News1: THAILAND: Hill Tribes Important as a Commodity, Not as People
CHIANG RAI, Thailand, Apr 10 2002 (IPS) - Ayo risks being arrested if he leaves his village, nestled in the gentle slopes along Thailand’s hilly northern border, for a visit south, say to the capital Bangkok.
His crime? Being a member of a hill tribe, the Akha.
The same predicament awaits other members of the Akha, even though many of them, like the fair, slender-built Ayo, were born in Thailand. “We live in fear of the police, so we have to be careful about our movements,” says Ayo, who only has one name, like some of the other Akha.
The Akha are one among the four major ethnic groups among up to 20 in northern Thailand, the others being the Lahu, Lisu and Karen. Together, they make up close to a million hill tribe people.
The 20-year-old Ayo is well aware that the predicament faced by his hill tribe – which lives close to the northern Thai city of Chiang Rai — stems from Bangkok’s policies toward the hill tribes.
Yet it is also in Chiang Rai that Thailand’s tourism authorities offer another face about the hill tribe people — that they are a welcome magnet to attract tourists who visit the northern reaches of this South-east Asian country.

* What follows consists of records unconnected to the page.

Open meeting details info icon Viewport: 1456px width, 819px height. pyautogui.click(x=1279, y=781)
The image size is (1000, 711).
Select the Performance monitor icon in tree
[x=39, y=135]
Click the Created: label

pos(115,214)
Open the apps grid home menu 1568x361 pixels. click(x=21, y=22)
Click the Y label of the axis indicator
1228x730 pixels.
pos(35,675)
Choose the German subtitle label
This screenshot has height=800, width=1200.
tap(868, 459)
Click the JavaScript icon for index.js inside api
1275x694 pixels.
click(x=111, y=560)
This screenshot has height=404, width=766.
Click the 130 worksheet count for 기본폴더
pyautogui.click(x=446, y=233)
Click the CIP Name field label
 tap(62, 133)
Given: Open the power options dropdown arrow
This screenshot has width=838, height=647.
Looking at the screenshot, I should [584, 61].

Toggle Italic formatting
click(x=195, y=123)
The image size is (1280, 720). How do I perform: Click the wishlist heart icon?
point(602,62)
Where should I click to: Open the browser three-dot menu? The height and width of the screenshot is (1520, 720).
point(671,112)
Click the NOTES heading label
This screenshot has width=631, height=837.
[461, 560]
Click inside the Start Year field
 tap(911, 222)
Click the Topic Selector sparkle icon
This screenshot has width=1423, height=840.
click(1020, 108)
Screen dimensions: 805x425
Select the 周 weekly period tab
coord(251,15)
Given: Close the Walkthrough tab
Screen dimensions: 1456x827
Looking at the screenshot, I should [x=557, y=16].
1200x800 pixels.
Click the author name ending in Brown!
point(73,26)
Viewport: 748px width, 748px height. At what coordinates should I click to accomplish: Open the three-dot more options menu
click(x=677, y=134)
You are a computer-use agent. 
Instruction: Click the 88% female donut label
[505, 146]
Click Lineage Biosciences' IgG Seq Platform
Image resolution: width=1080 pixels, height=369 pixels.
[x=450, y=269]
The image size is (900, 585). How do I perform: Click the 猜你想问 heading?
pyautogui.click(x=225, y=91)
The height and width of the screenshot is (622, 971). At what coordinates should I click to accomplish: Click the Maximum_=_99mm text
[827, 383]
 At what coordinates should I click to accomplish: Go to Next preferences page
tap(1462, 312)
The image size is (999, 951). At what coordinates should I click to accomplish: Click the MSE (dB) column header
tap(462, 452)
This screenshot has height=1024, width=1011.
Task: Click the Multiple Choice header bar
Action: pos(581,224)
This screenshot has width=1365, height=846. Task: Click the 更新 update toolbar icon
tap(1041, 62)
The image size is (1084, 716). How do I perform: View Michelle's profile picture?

Be it at the airport or in some shops huddled along Chiang Rai’s small streets, visitors come face to face with posters and post cards celebrating the colourful dress and culture of the hill tribes. The Akha, for instance, stand out for their headdress adorned with silver ornaments, while the Lahu women are known for their distinct black-and-red jackets.
Last year, the northern towns of Chiang Rai and Chiang Mai attracted over 1.9 million tourists out of the record 10 million foreigners who visited Thailand. In 2000, the national tourism authority reports that 1.7 million tourists vacationed in the northern towns.
“The hill tribes are important for tourism in the north. They come second, after trekking and exploring nature, to draw visitors,” says Smithseth Chantusen of the Tourism Authority of Thailand.
These twin realities do not sit well with Chayan Vaddhanaphuti, an anthropologist at Chiang Mai University, since they reveal a glaring duplicity about the Thai government’s attitude towards the hill tribe people.
Thailand comes out in poor light, he says, since the government’s policy toward the hill tribes translates to them being acceptable to the country as a commodity but having little value as peoples.
And there is a little shift away from government policies that treat the hill tribes as “aliens,” consequently denying them the rights guaranteed to Thais, he points out. “Many of them have no legal status and can be arrested for a number of reasons, including moving out of the restricted areas for them in the north.”
At the same time, he adds, the hill tribes are increasingly being presented as an essential selling point to lure tourists to Thailand. “For over two decades, the hill tribe people have been promoted by the tourism authorities and private travel agents as a colourful and exotic aspect of Thailand,” he explains.
Activists campaigning for the rights of the hill tribe people are equally troubled at the scale of discrimination these ethnic groups are subject to. “It is exploitation, because the governments are only interested in profiting from them,” says Sombat Boongamanong, director of the Mirror Art Group, a non-governmental organisation (NGO) working with hill tribe children here.